(RECORD EXCERPTS Opens)

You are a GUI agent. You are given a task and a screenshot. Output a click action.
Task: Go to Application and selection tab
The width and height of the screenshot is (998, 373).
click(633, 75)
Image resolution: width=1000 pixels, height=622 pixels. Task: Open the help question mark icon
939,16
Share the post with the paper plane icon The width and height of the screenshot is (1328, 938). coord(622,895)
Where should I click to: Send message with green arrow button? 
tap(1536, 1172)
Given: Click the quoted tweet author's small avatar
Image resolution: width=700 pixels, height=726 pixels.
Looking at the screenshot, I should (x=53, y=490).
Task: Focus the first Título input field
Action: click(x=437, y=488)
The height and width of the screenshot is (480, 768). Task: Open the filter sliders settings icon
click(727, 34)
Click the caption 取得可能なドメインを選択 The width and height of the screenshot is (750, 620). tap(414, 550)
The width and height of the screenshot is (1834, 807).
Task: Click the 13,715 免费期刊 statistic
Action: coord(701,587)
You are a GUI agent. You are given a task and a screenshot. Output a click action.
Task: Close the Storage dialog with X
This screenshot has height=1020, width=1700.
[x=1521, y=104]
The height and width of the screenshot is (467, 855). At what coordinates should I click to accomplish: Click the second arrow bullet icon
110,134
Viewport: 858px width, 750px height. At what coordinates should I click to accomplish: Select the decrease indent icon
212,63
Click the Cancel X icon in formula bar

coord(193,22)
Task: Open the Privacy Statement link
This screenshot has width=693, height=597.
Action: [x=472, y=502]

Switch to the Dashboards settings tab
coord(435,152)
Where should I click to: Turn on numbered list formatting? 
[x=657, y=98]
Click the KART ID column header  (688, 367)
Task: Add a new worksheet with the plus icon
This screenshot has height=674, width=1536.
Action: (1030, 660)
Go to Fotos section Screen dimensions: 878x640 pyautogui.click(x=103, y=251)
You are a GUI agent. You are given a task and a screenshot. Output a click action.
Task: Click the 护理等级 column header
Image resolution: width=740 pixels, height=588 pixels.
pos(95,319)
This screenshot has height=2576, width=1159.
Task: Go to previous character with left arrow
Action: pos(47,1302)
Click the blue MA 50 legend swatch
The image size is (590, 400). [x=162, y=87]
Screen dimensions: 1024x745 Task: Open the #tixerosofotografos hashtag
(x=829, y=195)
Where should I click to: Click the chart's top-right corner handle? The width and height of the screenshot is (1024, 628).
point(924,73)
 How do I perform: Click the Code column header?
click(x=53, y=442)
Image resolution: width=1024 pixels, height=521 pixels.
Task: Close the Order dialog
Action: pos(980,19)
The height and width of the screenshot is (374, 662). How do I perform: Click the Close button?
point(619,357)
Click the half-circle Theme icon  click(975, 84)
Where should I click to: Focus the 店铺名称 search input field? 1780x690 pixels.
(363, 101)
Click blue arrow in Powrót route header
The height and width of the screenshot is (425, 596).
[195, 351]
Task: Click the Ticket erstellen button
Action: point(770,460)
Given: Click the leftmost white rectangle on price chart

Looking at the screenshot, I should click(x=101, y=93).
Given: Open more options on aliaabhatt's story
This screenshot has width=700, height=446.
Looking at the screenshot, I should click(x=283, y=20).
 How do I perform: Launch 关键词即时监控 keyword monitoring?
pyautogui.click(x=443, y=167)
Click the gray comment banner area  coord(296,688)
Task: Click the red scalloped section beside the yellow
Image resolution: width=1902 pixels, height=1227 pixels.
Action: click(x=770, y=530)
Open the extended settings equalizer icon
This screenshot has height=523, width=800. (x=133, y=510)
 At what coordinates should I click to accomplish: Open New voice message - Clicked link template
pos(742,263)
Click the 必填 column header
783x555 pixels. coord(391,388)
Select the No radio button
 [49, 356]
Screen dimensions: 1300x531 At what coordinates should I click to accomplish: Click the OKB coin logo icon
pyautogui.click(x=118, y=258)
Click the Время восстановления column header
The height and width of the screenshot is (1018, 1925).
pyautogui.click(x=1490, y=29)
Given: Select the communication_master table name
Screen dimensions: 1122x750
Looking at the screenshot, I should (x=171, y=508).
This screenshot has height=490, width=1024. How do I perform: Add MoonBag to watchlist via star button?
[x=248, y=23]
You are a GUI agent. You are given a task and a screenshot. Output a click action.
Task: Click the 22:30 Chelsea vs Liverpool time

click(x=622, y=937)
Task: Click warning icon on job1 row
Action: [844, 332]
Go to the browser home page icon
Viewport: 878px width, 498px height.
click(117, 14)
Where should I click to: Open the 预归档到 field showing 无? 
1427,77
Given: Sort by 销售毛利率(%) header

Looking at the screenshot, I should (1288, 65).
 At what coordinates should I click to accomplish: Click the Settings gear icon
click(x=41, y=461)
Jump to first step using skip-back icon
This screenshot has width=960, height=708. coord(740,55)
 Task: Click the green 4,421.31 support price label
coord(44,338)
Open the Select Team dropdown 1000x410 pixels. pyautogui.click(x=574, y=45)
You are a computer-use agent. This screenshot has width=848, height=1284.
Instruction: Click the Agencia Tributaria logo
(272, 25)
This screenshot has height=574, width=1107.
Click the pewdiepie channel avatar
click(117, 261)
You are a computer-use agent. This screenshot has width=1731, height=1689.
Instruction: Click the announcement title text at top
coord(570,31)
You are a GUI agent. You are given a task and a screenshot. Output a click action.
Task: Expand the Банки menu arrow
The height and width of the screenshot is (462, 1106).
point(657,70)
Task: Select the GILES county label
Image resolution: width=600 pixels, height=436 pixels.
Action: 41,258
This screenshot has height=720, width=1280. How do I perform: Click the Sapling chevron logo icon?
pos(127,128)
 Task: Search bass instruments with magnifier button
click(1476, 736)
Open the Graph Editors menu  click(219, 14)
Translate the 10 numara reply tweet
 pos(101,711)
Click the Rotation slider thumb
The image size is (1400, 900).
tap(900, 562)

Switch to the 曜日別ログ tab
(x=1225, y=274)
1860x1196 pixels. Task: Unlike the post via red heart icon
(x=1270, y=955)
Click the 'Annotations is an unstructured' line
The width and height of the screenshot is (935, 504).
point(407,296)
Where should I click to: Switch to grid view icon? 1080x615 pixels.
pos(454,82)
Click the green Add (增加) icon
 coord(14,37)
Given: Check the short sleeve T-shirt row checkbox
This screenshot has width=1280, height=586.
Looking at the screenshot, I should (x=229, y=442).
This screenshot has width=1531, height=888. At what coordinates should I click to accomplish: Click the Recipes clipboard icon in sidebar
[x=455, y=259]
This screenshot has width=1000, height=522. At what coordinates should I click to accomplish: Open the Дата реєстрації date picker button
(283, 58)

(RECORD EXCERPTS Closes)

● **EXERCISE PROMPT**
Nothing but a number is wanted: how many lines in the records above include "menu".

● **RESULT FOR THIS EXERCISE**
2